Cloudy this morning with scattered thunderstorms later today, highs in the upper 70s; the rain continues into the night with lows in the 50s. Currently, at 7:02, it’s 66 degrees.

After the Tuesday and Thursday morning newscasts there was just enough time to eat a cereal bar for breakfast, find the latest edition of the Screed, and head upstairs for 90 minutes of Dr. Propel’s class. Unlike M-days when my mornings were stacked with classes, T-days consisted of only two classes that were hours apart from each other.

Something called College Mathematics was my only other T-day class, held from 2-3:30 in one of the many similarly-named Academic Classroom Buildings (this one being dubbed ACB4). The instructor was the stereotypical college “prof,” an older, heavyset man with wispy gray hair and glasses who wore sports coats and vests but never ties. He went by the handle Dr. Cornelius Kirk – and yes, the pretentious phrase “by the handle” was very much the way he talked. But due to Dr. Kirk’s maturity and seniority, many students perpetuated a nickname they had been passed down from previous years: Captain. Therefore I had Captain Kirk for college math.

(I was actually surprised that midway through the semester that some of the smart alecs in class, two of whom I eventually likened to beavers, actually started calling Kirk “Captain.” This was a no-no. First off, throughout the semester Kirk corrected any student addressing him with a title other than “doctor.” He wasn’t Mr. Kirk, he was Dr. Kirk and had the degrees, the dissertations, and the domineering personality to back it up [he only used the first two examples in his clarification]. Secondly, it didn’t take much to irritate Kirk and after the third or fourth “Captain,” and the laughter and giggles that naturally followed, he peered over his glasses and pointed a pudgy finger toward the back corner. In no certain terms he told them to knock it off.)

Kirk’s class was essentially a cheaper, no-thrills version of the two algebra classes I had taken in high school. Most of the topics Kirk touched upon were familiar, though we had not gone into the same level of detail in high school; however many of the students had apparently not had a math class in a number of years and were constantly asking questions, often time about some of the simplest concepts. Like graphing a line. If anything stands out all these years later about Kirk’s class it’s that no one seemed to know how to graph a line. I won’t pretend to be an expert about algebraic equations – neither now, in Kirk’s class, or even in high school – but I thought this was one of the fundamental basics that everyone could muster. I was wrong.

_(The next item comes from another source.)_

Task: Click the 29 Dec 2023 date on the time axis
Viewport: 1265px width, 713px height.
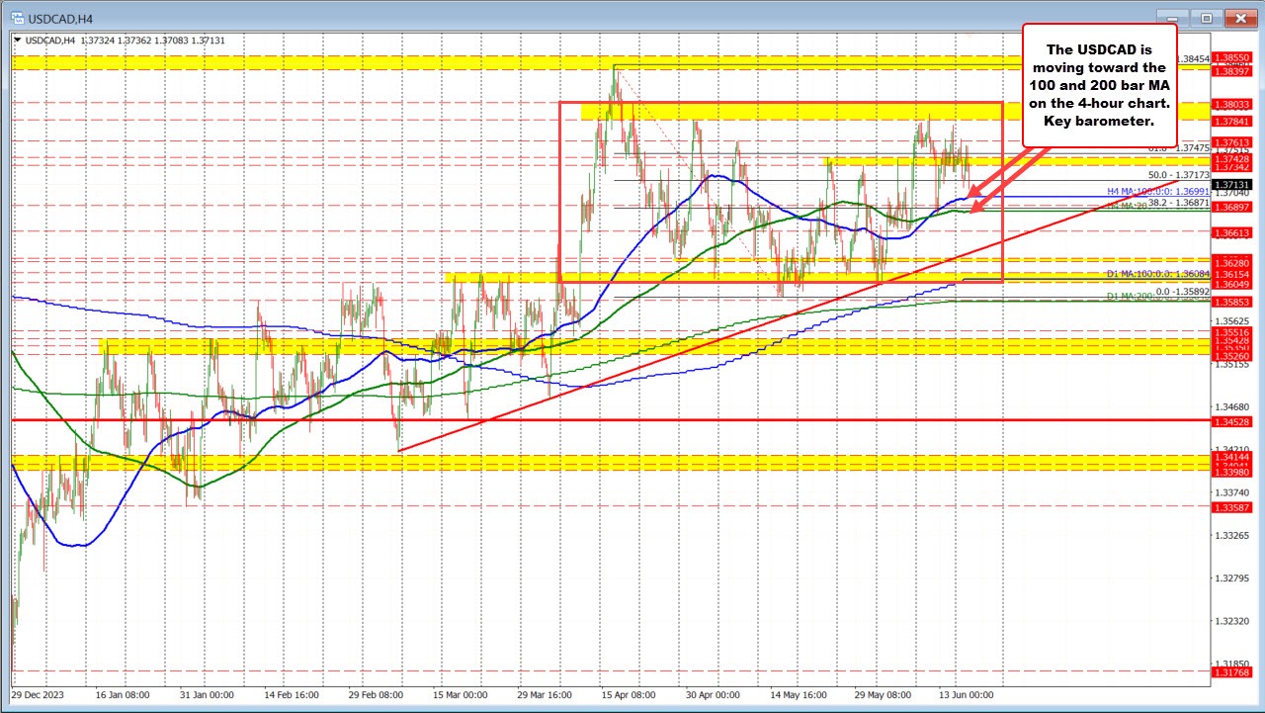Action: (40, 696)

The only other thing that stands out is Kirk’s penchant for ridiculous phrases (such as “by the handle”); hands down the one he used the most was “workhorse equation.” About midway through the semester we began a long, strung-out unit on matrices after, I assumed, Kirk gave up on everyone’s inability to graph lines. I forget the details but there was some basic expression that we all needed to know that would help us out later down the line. Weeks later, after we had flown by the easy lessons and were dealing with matrix addition, multiplication, transposition, or something, Kirk reminded us of this “workhorse equation” as the one that would solve all our problems. This “workhorse equation” was referenced frequently, with Kirk’s unabashed enthusiasm for it another target for the beavers.

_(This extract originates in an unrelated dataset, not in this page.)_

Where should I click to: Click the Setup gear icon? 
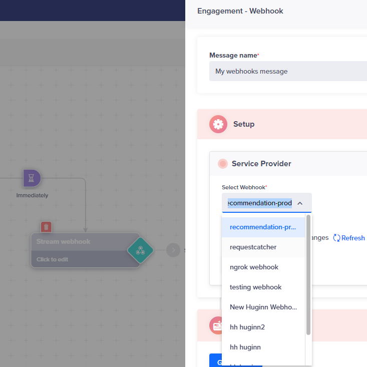218,124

I must have given the two class clowns the nickname “the beavers” when I failed to think of another animal to degrade. They were older than most other students, probably in their late-20s, and not at all a fan of Captain Kirk. One reminded me at the time as a possible beatnik: slicked-back black hair, pointy facial features like a jutted chin and sharp nose, and very outside-the-norm dress. Both lived for aggravating Kirk to no end, either by mocking his mannerisms, cracking jokes, or making him repeat something that he’d already discussed repeatedly. After going on about the rules of matrix multiplication for twenty minutes, one beaver would casually ask, “So you can't multiply a 2x3 and a 4x1 matrix?” An infuriated Kirk glared in their direction and barked back that “For the nth time – no! – I've said you can't do it!”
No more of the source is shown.